Resume the review comparing LP pressings of this album, continuing on from its last sentence.

Supplied passage:

Content starts

A Very Fine Winner, Albeit with the Help of a Technicality

The label shown above is from the 1984 Dutch (not UK) release in the “Dell” reissue series of 1984.

The original version of this “winners page” read:  <<To my ears, there are many good sounding LP pressings of this album, but the one that has the best balance of full-range fidelity, good instrumental tone, warm vocal tone, and a key element of intimacy in the sound, the winner, hands down, is the 1982 Mobile Fidelity release.>>  The second version read: <<Although I still love the sound of that MFSL pressing, I cannot say that it is, overall, superior to the British “Alan Dell” LP from 1984.  The MFSL definitely has a little more upper-treble, which at times brings out details that other versions are lacking, but it also is at times just a little (and I mean a little) on the “forward” side of how things should (to my ears) sound on this title.  The UK pressing, meanwhile, has a more relaxed high end, by comparison, which makes it come across, to my ears, as the a little more “laid back,” for lack of a better way to put it.  The MFSL sounds wonderfully modern, and is still probably my personal favorite; the UK pressing sounds subdued and “classic” in tone.>>

All of that remains true five years on.  However, we’ve had a couple of excellent 1980s releases come to light since then, and they are deserving of attention:  1.) The oddball 1983 French (Pathe-Marconi) LP release that says “Duophonic” on the cover, but is actually presented in excellent, true mono; and 2.) The hard-to-find DMM “Dell” LP variant that was released exclusively in the Netherlands alongside its non-DMM, more common UK counterpart.  Frankly, I can’t imagine putting any of these two options, or the MFSL, or the UK Dell on my turntable and not being 100% pleased, but again, in direct A/B comparisons, there are differences.  That’s not to say that other versions, including original Capitol D and N copies are not very good.  Many of them are!

Content ends

Data under study:
Content starts

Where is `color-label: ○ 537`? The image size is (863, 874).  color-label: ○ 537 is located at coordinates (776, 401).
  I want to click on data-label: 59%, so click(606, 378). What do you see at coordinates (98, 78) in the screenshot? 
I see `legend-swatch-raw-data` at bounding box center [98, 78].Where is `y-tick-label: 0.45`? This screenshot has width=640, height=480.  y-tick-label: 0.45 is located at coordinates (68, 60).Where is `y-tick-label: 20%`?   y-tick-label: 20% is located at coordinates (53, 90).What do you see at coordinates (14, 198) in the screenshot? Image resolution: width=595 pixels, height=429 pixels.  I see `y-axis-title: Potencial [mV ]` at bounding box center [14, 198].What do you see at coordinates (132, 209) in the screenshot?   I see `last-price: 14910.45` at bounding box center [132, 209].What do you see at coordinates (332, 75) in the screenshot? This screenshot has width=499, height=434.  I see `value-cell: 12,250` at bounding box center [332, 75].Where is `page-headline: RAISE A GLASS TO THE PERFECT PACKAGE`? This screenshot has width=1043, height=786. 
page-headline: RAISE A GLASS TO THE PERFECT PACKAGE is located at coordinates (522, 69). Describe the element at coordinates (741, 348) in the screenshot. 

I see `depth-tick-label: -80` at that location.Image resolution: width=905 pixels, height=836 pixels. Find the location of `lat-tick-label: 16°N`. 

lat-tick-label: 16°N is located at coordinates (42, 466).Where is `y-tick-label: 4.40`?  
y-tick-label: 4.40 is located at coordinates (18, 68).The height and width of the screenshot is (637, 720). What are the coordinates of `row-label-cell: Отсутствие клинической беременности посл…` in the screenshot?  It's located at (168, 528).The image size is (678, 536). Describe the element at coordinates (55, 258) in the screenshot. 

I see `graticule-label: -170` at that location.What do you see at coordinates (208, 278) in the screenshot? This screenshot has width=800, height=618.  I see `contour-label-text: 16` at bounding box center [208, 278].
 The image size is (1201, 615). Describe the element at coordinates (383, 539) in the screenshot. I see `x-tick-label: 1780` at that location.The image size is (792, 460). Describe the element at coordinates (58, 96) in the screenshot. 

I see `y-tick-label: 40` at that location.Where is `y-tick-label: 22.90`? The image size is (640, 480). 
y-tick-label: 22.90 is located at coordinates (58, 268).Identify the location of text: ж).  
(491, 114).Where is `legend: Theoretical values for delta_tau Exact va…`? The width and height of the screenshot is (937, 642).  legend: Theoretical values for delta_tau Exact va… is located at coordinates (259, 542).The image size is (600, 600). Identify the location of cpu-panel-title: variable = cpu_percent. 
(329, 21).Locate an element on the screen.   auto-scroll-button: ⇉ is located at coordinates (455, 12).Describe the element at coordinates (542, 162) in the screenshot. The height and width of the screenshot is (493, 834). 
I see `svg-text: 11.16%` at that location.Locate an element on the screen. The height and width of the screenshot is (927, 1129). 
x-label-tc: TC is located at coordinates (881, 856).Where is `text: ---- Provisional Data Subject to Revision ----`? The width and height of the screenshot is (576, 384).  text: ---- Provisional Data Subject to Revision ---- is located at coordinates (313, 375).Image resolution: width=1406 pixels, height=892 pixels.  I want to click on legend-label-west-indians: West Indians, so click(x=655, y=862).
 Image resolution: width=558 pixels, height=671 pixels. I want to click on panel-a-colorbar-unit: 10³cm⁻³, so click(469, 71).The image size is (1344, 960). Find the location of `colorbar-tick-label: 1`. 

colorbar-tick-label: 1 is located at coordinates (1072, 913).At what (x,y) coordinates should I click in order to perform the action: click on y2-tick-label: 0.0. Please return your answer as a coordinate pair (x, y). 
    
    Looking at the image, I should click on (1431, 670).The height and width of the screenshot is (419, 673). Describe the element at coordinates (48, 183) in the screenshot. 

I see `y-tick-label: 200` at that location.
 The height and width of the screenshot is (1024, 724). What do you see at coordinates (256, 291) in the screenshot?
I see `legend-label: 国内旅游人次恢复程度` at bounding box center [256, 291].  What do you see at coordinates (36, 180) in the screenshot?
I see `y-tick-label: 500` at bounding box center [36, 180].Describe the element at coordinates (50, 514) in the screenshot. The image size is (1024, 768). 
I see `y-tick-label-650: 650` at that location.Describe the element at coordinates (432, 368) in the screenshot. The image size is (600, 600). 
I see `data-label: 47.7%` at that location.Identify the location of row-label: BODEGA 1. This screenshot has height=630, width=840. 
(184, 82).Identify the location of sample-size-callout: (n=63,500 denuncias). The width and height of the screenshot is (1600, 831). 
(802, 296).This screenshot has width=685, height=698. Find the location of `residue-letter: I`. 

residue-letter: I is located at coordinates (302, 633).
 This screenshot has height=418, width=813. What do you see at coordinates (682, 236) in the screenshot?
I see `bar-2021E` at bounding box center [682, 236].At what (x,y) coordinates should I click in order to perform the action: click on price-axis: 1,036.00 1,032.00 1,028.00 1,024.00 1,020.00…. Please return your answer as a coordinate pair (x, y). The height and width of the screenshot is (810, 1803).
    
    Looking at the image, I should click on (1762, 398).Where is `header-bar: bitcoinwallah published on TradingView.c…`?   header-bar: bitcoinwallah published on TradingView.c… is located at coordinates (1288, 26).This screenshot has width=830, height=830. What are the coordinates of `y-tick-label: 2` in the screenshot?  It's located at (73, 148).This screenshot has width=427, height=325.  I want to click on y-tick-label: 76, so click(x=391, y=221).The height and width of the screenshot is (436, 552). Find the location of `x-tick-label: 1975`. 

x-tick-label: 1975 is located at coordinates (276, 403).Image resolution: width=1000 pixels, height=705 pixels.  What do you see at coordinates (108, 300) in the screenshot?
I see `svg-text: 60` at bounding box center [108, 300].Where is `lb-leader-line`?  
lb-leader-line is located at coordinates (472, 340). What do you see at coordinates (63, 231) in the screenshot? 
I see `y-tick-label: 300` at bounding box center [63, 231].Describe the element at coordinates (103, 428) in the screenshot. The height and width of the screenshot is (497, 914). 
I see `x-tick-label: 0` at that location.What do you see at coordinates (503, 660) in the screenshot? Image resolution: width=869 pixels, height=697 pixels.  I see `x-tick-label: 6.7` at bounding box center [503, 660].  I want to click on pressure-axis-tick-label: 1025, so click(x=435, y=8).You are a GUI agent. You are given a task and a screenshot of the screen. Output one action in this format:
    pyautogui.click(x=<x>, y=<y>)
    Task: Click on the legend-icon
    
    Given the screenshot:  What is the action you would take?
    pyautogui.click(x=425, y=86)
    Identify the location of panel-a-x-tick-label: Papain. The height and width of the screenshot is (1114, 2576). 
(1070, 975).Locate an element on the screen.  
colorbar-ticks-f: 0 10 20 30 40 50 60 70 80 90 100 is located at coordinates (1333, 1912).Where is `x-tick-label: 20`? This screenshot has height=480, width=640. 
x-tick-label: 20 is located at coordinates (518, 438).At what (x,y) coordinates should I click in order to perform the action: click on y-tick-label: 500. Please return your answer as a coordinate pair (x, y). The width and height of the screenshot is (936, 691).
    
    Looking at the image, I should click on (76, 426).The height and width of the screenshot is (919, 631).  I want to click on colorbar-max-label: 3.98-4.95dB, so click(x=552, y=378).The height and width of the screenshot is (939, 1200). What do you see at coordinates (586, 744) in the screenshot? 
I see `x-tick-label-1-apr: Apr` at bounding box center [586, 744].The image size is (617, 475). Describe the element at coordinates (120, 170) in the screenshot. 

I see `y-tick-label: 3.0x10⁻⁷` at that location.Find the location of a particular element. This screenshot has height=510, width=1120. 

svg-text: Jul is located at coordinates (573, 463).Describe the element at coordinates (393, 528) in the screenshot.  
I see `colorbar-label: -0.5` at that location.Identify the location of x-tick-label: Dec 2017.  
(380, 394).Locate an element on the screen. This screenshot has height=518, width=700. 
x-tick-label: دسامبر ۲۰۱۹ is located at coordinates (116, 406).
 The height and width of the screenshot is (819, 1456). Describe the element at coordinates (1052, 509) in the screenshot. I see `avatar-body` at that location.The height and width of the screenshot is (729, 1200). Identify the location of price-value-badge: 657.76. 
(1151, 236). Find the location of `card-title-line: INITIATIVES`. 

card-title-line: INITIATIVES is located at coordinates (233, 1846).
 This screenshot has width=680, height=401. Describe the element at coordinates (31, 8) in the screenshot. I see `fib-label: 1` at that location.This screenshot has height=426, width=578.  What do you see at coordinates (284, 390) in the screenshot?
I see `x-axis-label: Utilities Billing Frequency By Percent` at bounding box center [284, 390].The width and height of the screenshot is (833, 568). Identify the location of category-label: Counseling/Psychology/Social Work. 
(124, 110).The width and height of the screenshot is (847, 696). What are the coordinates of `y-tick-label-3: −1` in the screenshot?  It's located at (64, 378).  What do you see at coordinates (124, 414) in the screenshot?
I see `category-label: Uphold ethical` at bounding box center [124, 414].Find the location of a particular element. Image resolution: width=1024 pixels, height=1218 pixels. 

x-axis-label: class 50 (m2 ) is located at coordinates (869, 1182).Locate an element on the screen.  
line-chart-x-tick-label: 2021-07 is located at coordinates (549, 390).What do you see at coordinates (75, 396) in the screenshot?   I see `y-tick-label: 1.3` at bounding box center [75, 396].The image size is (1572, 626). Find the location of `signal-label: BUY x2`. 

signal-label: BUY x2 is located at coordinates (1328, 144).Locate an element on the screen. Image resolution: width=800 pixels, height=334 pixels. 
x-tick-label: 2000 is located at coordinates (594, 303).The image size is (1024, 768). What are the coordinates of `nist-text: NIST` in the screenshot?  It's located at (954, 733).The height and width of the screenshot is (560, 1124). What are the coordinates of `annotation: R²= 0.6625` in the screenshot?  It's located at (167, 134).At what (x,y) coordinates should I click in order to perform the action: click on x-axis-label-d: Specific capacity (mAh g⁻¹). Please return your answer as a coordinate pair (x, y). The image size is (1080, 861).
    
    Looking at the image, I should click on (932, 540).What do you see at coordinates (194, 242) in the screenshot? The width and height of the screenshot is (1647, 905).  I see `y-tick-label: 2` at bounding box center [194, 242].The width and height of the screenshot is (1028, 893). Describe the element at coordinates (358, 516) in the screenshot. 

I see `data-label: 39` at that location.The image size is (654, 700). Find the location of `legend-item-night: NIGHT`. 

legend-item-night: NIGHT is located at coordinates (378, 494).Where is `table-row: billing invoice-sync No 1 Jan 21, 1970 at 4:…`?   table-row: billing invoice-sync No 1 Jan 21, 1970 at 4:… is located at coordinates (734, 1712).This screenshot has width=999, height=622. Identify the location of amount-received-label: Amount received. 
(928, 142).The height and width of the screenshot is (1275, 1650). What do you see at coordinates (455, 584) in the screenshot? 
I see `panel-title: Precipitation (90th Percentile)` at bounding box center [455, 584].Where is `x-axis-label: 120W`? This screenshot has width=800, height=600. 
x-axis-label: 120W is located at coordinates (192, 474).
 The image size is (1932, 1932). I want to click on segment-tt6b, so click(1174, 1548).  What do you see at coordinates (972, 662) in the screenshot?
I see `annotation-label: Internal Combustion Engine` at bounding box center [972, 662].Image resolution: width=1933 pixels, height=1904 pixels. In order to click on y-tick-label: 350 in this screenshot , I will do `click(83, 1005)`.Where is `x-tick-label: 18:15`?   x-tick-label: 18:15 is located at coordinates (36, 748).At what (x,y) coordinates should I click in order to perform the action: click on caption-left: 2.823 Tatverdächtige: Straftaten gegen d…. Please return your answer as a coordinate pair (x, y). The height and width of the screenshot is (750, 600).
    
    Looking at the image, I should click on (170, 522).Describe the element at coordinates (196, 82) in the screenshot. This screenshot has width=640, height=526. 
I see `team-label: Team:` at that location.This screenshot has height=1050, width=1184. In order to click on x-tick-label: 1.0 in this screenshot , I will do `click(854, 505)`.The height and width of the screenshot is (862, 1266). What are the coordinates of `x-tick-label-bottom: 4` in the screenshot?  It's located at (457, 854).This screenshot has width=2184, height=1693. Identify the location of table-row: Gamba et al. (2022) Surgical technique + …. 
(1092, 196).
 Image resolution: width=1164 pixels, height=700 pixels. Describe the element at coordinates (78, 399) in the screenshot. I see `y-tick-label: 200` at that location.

Content ends

Response to the exercise:
To my ears and to my personal tastes, the MFSL remains the best sounding release, but I know that I am in the minority in that view, and I also know (as evidenced on the previous page) that the MFSL LP is a technically-flawed release, so I’ve got no qualms about pushing it to the curb just a bit, and going with the Dutch-pressed DMM “Dell” LP as a top choice.

Here are some transitional comparisons:

At left:

Comparison of the front cover detail of the Dutch and British releases in the Alan Dell series.  That’s the Dutch (Holland) version at the top, with the rather large DMM logo.  Note that the British release clearly re-used artwork from a Japanese pressing, as the ECJ catalog number remained visible.

The stickers that were used on the British pressings were not (as far as I can tell) used on any of the Dutch DMM pressings.

At right:

Back cover detail, British on top, Dutch below that.  Note the different catalog numbers: #ED 26 0138 1 for the UK non-DMM version, and #1A 038 26 0138 1 for the DMM version from Holland.


Additional rear cover detail.

As always, all clips here parallel those available free of charge via iTunes.  To hear the extended-length iTunes clips, click VIEW at right, then “View in iTunes.” 

Clip #1: D3 LP to Dutch Dell DMM LP and back to D3: PS D3-DMM-D3-cr.aif

Clip #2: N5 LP to Dutch Dell DMM  and back to N5: WithEveryBreath N5-DMM-N5-cr.wav

Clip #3: 1983 French LP to Dutch Dell DMM and back: Easy French-DMM-French-cr.aif

Clip #4: Dell UK LP to DMM and back: LoveLocked1 UK84-DMM-UK84 Norm-cr.wav

As I’ve said, my personal preference is for the MFSL LP, to which end, here are two additional clips:

Clip #5: DMM to MFSL to DMM: End DMM-MFSL-DMM-cr.aif

Clip #6: DMM to MFSL to DMM: Every DMM-MFSL-DMM.wav

Lots of great choices, then:  Original D LPs, original N LPs, and several 1980s reissue LPs, all in the good-to-great range (IMO).

How about CDs? Here’s a clip that starts with the best-sounding of the official CDs (the 1998 UK boxed set CD) and transitions into the 1984 DMM LP: BlameClipUK98-DMM.wav  That CD may be a little tipped up on top, but overall, it’s clean and clear, with no fake reverb.  Not bad.

If you’d like to track down a copy of the DMM LP from 1984, here’s how to differentiate it from the more common -- and also excellent -- UK non-DMM version:

Such a great album!  Get yourself one of the good-to-great editions and just enjoy the music.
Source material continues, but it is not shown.